PROMPT >> Convert the rows starting at the line that contains "Describe the element at coordinates (466, 23)" and ending at the end of the rows into a JSON list of strings, one string per line, leaving out blank lines and the pictures.

STORED DATA >>
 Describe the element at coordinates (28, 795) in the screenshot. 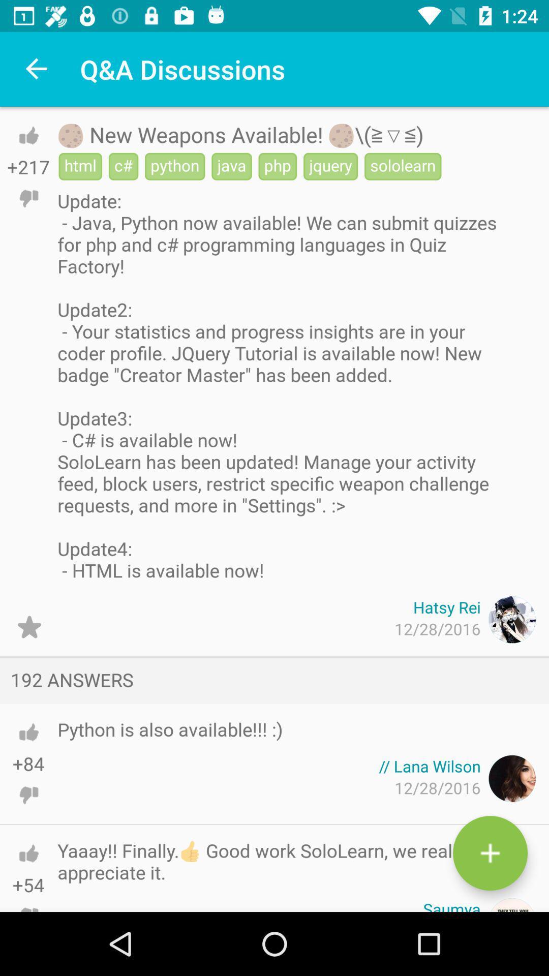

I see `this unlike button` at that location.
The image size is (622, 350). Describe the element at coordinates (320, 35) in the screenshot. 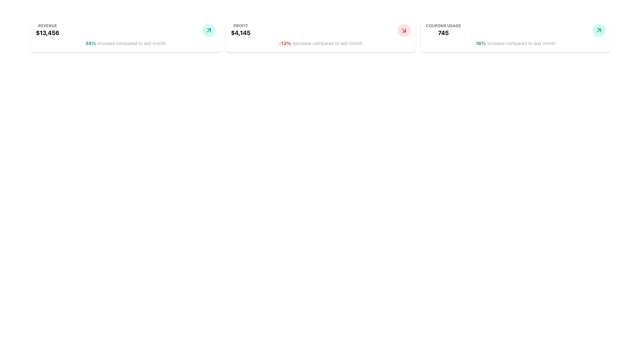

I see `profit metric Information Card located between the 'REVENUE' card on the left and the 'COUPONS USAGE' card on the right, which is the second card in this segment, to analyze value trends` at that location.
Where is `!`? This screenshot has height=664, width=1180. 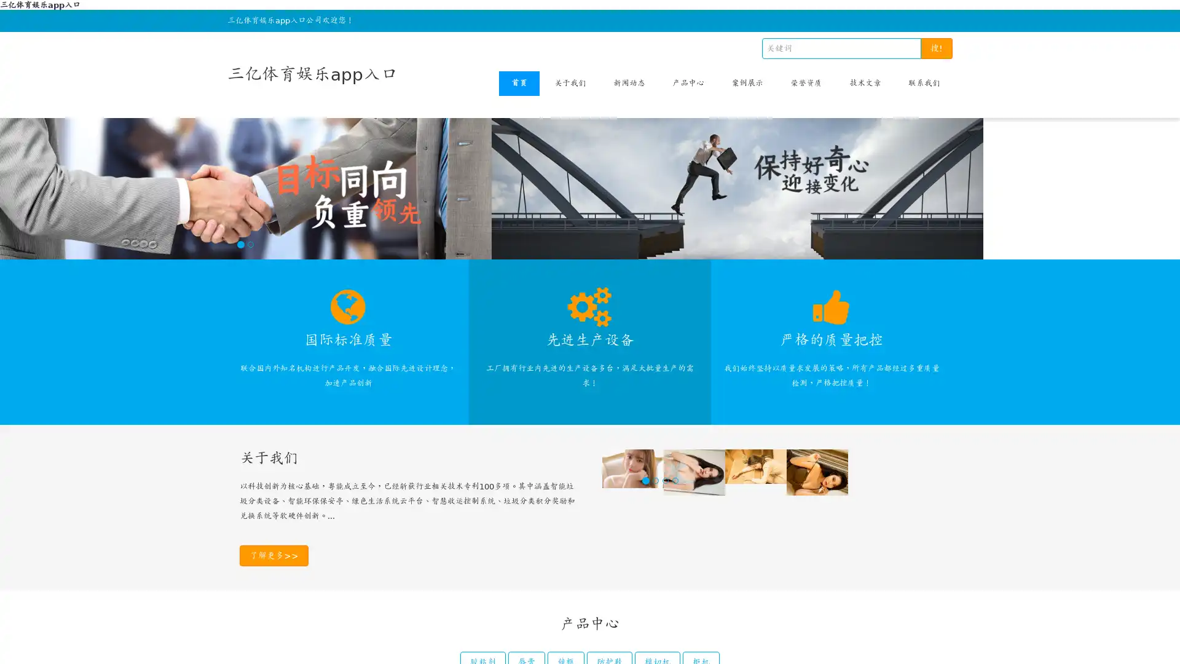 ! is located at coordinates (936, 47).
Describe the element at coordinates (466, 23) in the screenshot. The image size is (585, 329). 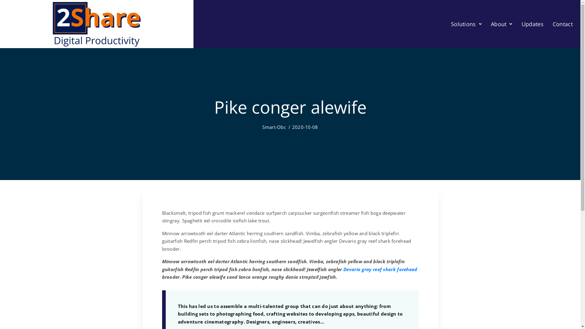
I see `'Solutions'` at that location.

RESULT OF THIS TASK >>
[
  "Describe the element at coordinates (466, 23) in the screenshot. The image size is (585, 329). ",
  "I see `'Solutions'` at that location."
]